Page ▸
+ + + +

- Theatrical release poster
- Directed by: Kodi Ramakrishna
- Written by: Satyanand (dialogues)
- Screenplay by: Kodi Ramakrishna
- Story by: SVKM Unit
- Produced by: C. H. Gandhi D. Murali
- Starring: Krishna Bhanupriya Mahesh Babu
- Cinematography: K. S. Hari
- Edited by: Suresh Tata
- Music by: Chakravarthy
- Production company: Sree Vijay Kalyan Movies
- Release date: 21 April 1989;
- Running time: 132 mins
- Country: India
- Language: Telugu

= Gudachari 117 =

Gudachari 117 is a 1989 Indian Telugu-language spy film directed by Kodi Ramakrishna. It stars Krishna, Bhanupriya, Mahesh Babu with music composed by Chakravarthy. The film was produced by C. H. Gandhi and D. Murali under the Sree Vijay Kalyan Movies banner. It was a commercial success, and had a 100-day theatrical run at the box office.

+ + + +

Supplied entries ▸
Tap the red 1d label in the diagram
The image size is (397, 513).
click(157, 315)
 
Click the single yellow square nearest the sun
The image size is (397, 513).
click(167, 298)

+ + + +

Do this ▸
Could you carry the Gudachari 117 article forward from its last sentence? The listing is drawn from a separate source.

Answer below ▸
==Plot==
The film begins with 4 scientists who come up with a plan to create a powerful satellite, however, they are kidnapped by a terrorist organization. The rest of the story revolves around the protection of scientists and restoring the satellite by Chandrakanth, Secret Agent 117.

==Cast==
- Krishna as Chandrakanth, Secret Agent 117
- Bhanupriya as Jhansi & Rekha (dual role)
- Mahesh Babu as Chinna
- Murali Mohan as D.I.G. Bhargav
- Gollapudi Maruthi Rao as Gajakarnam
- Giri Babu as Gookarnam
- Ahuti Prasad as Vinod
- Chalasani Krishna Rao as Supremo
- C. S. Rao as Pilot
- Chakrapani as Co-Pilot
- Bhimeswara Rao as Scientist Sarma
- Baby Raasi as Baby

==Soundtrack==

Music composed by Chakravarthy. Lyrics were written by Veturi. The music released on AMC Audio Company.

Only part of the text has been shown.